SOURCE PASSAGE:
* * * * *

BRUCE PILATO’S
SOUND & VISION
Edition #4 – September 28, 2016
THE GENIUS OF BRIAN WILSON AND THE BEACH BOYS EXPLORED IN EXPANSIVE PET SOUNDS DOCUMENTARY. New DVD joins massive Pet Sounds 50th Anniversary Box Set that was released earlier this year.
The Beach Boys iconic pop album, Pet Sounds, released 50 years ago which has been celebrated in an expansive multi-disc box set released this past May, is further explored in a compelling documentary about the making of the record, released this month on Eagle Rock Entertainment. Entitled Classic Albums- Pet Sounds contains over 30 minutes of additional interviews not shown in the broadcast version.
The DVD is solid companion to the exhaustive 4CD/Blu-ray Audio collectors edition which was presented by EMI/ Capitol in a hardbound book, featuring the remastered original album in stereo and mono, plus hi res stereo, mono, instrumental, and 5.1 surround mixes, session outtakes, alternate mixes, and previously unreleased live recordings.

* * * * *

DATASET EXCERPT:
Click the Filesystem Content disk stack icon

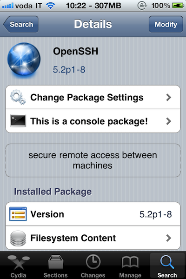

* * * * *

REQUIREMENT 1:
According to the Pet Sounds column, which company released the Classic Albums documentary?
REQUIREMENT 2:
Continue the Pet Sounds column from its last sentence.
The material that comes after the Pet Sounds column stands apart from it.

TASK OUTPUT 1:
Eagle Rock Entertainment.

TASK OUTPUT 2:
Pet Sounds was the band’s 11th studio album recorded between late 1965 and early 1966. It came about after Brian Wilson had a much publicized nervous breakdown, which caused him to leave the touring version of the band. He retreated to the recording studio, developing the classic album, which nearly every Greatest Albums of All Time list has listed it either 1st or 2nd only to The Beatles’ Sgt Pepper’s Lonely Hearts Club Band,
In the last 30 years I have interviewed all of the Beach Boys members with the exception of Dennis Wilson. Here are some of the highlights of those interviews, as they relate to Pet Sounds and the period around the making of that album:
Tell us a little about your song writing process. Most people have this image of you writing at weird hours of the night with your feet in a sandbox under your piano. Is this accurate?
Brian Wilson: The process is usually collaboration. It starts with the title and then I get a chord pattern and then I get a melody and then finally the lyrics come.
Do you worry about playing so much Beach Boys material in your show and not being able to establish Brian Wilson in his own right?
Brian Wilson: No. I think that the music speaks for itself. I don’t think it matters, just so you’re singing, you know. I don’t think it really matters, actually.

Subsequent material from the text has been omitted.